2019年の年間ベスト企画
年末企画:成馬零一の「2019年 年間ベストドラマTOP10」 演技と演出における新しい方法論
リアルサウンド映画部のレギュラー執筆陣が、年末まで日替わりで発表する2019年の年間ベスト企画。映画、国内ドラマ、海外ドラマ、アニメの4つのカテゴリーに分け、国内ドラマの場合は地上波および配信で発表された作品から10タイトルを選出。第15回の選者は、ドラマ評論家・成馬零一。(編集部)
1.『いだてん~東京オリムピック噺(ばなし)~』(NHK総合)、『本気のしるし』(メ〜テレ)※同率
3.『全裸監督』(Netflix)
4.『きのう何食べた?』(テレビ東京系)
5.『腐女子、うっかりゲイに告(コク)る。』(NHK総合)
6.『わたし、定時で帰ります。』(TBS系)
7.『スカム』(MBS/TBS系)
8.『スカーレット』(NHK総合)
9.『ひとりキャンプで食って寝る』(テレビ東京系)
10.『3年A組 ―今から皆さんは、人質です―』(日本テレビ系)
1位の『いだてん』は2019年のみならず、物語の規模、映像のクオリティ、同時代性、宮藤官九郎の作家性の円熟においてテレビドラマ史におけるひとつの到達点と言える仕上がり。2010年代は『あまちゃん』(NHK総合)と『いだてん』の年だったと、改めて思った。

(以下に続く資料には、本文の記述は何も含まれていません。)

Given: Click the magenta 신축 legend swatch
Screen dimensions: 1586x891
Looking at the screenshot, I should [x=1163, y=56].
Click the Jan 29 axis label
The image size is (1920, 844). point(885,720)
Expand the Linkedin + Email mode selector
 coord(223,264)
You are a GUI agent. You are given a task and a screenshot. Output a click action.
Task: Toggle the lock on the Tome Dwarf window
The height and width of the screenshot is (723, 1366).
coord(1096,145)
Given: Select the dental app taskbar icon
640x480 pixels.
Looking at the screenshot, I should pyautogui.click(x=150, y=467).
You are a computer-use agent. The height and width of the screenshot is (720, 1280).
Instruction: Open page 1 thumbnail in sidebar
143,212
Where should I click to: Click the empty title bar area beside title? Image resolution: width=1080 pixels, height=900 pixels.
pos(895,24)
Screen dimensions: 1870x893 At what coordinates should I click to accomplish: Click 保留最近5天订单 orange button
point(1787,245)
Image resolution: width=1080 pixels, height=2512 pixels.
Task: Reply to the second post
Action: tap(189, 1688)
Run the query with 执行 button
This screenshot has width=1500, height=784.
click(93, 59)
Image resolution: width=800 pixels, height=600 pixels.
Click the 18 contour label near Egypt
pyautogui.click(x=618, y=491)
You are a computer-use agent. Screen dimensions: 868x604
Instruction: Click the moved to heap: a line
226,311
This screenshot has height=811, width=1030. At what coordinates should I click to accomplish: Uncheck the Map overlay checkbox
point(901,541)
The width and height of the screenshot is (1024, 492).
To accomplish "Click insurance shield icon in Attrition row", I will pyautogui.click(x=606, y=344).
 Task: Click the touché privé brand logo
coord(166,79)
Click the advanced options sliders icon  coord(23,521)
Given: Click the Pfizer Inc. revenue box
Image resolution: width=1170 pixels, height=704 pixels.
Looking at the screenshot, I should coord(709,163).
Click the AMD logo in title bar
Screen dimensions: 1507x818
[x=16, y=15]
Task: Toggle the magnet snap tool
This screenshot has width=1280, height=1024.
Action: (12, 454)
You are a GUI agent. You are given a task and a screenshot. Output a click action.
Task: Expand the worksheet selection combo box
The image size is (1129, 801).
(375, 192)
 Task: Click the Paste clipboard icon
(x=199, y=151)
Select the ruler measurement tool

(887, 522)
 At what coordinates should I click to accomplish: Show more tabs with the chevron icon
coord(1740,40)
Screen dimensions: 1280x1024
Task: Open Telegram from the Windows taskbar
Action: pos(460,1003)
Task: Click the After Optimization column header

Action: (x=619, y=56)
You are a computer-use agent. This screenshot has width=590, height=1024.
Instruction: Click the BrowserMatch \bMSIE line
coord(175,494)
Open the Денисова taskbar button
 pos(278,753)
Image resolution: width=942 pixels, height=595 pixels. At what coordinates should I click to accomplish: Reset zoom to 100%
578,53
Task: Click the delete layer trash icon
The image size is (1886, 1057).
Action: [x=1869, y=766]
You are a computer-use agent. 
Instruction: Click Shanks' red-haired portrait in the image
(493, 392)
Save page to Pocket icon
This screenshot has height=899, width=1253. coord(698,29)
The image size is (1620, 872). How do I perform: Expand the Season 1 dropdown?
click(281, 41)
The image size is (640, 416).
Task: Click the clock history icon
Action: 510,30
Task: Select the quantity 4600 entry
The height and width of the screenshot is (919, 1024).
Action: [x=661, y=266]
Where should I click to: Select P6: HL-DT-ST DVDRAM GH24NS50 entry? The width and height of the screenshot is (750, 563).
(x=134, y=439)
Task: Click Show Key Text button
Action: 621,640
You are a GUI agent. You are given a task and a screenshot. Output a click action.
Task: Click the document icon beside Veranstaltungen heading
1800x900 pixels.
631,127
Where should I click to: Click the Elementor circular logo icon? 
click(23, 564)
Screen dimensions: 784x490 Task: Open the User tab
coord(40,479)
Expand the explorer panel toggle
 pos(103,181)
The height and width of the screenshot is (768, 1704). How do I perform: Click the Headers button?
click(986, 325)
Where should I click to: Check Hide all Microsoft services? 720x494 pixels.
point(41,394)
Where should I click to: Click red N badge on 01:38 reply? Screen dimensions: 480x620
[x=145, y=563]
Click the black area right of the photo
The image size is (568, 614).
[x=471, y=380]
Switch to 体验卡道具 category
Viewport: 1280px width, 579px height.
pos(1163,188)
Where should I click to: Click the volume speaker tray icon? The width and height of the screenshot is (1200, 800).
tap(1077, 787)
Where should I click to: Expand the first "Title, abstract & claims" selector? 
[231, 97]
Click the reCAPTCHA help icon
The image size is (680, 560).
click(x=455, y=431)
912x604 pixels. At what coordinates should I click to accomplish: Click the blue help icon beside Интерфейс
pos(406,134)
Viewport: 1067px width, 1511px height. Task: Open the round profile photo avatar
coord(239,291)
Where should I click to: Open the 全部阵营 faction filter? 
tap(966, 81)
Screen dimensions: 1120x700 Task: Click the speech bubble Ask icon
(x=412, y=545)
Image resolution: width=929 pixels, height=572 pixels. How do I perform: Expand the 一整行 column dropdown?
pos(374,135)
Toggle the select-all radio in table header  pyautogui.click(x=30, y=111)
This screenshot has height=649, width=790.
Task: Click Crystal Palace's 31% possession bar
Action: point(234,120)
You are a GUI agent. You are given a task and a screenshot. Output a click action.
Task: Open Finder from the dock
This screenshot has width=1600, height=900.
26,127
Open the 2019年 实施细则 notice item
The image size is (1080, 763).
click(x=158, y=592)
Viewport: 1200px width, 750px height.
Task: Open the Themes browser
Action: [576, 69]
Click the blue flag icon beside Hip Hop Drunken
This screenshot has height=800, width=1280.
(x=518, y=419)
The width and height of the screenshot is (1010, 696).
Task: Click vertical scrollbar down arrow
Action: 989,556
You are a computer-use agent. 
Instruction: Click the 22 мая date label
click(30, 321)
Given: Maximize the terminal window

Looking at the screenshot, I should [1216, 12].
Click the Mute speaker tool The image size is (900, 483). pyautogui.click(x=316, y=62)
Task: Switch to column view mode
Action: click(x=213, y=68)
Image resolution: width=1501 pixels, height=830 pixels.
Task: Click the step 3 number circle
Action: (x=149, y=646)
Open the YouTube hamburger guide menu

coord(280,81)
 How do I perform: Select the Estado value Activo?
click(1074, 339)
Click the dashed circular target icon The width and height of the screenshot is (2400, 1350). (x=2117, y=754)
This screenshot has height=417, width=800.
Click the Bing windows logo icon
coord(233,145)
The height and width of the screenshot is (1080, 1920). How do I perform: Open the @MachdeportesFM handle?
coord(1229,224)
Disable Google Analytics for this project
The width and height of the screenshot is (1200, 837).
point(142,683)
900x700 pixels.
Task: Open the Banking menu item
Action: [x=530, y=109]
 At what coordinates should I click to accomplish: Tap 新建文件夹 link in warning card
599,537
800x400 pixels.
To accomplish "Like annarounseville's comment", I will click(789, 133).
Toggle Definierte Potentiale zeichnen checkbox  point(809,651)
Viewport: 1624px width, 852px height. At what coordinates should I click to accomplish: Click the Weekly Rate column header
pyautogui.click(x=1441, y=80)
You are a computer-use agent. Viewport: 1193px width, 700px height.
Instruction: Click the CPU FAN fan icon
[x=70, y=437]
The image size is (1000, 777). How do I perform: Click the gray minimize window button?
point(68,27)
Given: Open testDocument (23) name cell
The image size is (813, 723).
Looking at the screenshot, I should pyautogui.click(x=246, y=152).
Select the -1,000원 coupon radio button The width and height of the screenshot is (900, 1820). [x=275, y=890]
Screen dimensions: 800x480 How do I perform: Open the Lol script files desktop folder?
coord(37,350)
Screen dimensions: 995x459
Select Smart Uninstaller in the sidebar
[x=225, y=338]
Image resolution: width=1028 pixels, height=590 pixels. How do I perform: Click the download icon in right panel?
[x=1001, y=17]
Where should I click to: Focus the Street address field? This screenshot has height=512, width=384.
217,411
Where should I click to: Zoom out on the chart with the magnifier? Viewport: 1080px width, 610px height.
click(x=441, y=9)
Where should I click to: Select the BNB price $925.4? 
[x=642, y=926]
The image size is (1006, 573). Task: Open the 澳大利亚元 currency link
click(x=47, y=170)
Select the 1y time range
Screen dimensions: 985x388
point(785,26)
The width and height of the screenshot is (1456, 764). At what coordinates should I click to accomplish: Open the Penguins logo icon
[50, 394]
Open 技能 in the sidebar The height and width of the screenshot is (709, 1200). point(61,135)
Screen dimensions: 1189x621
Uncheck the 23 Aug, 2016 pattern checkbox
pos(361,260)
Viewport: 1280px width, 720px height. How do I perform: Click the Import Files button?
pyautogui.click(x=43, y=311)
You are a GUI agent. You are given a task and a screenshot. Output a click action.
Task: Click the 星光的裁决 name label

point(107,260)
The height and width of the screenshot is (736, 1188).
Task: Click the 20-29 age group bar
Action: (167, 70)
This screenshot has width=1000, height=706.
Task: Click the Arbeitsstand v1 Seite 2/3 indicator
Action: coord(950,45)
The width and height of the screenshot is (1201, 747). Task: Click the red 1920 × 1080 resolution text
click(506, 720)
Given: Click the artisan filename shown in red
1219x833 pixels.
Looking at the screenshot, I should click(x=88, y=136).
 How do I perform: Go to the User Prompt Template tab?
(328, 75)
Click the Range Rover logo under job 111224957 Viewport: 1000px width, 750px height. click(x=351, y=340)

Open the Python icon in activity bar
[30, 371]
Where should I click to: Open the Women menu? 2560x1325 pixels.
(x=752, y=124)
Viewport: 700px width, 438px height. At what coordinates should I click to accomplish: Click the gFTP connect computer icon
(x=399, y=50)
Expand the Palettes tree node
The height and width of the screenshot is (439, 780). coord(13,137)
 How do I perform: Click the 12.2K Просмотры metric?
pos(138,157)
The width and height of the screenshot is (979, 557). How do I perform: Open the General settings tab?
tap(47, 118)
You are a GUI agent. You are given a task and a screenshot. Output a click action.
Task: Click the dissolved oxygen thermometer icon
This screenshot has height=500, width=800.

ただ、あまりに豪華絢爛すぎて皿の上の料理を全部味わって食べられたのかというと自信がない。その意味で受け手のキャパを大きく超えた作品だと言えよう。本放送で咀嚼できなかった部分は、これから繰り返し見て、この物語が何を描いていたのか、来年のオリンピックといっしょに考えてみたい。とりあえず勉強がてら、落語を聴こうと思う。
『本気のしるし』は、最初は2位にしようと考えていたが、最終話の締め方が素晴らしかったので『いだてん』と並ぶ一位とした。映画『淵に立つ』、『よこがお』等で知られる深田晃司が全話の監督を努めたサスペンステイストの恋愛ドラマだが、とにかく画面が不穏で目が離せない。『いだてん』が、これまでのテレビドラマの総決算だとしたら、『本気のしるし』は今までのドラマにはなかった、演技と演出における新しい方法論を提示した作品だったと言えよう。
3位の『全裸監督』は海外ドラマ市場を意識した日本制作のNetflixドラマとして、やっと最初の一歩を踏み出すことができた記念碑的作品。複数の脚本家で一話一話を仕上げる脚本執筆を筆頭に、時間と予算をかけた制作体制とそこから紡ぎ出された物語は、今の国内地上波ドラマでは作れないものだろう。アダルトビデオ業界の描写や、実話モノゆえに黒木香の許諾をめぐる部分で曖昧な点が多いことなど、批判すべき点や課題は多いが、その賛否を含めて話題をさらったことは間違いない黒船的作品だ。おそらく視聴者よりも、俳優や監督といった作り手に、これから大きな影響を与えるのではないかと思う。
4、5位は、性的マイノリティを題材にしたドラマを選出。『きのう何食べた?』はよしながふみの同名漫画をドラマ化した作品だが、まず何よりこの作品を2007年から月イチで描いていたよしながの先見性に驚かされる。そんな素材の良さをしっかりと活かした無駄のない作りが成功の要因だろう。
脚本の安達奈緒子は、本作の他にも『サギデカ』(NHK総合)、『G線上のあなたと私』(TBS系)の三本の連ドラを執筆。どれもクオリティが高く、今年は彼女の年だったと言って過言ではない。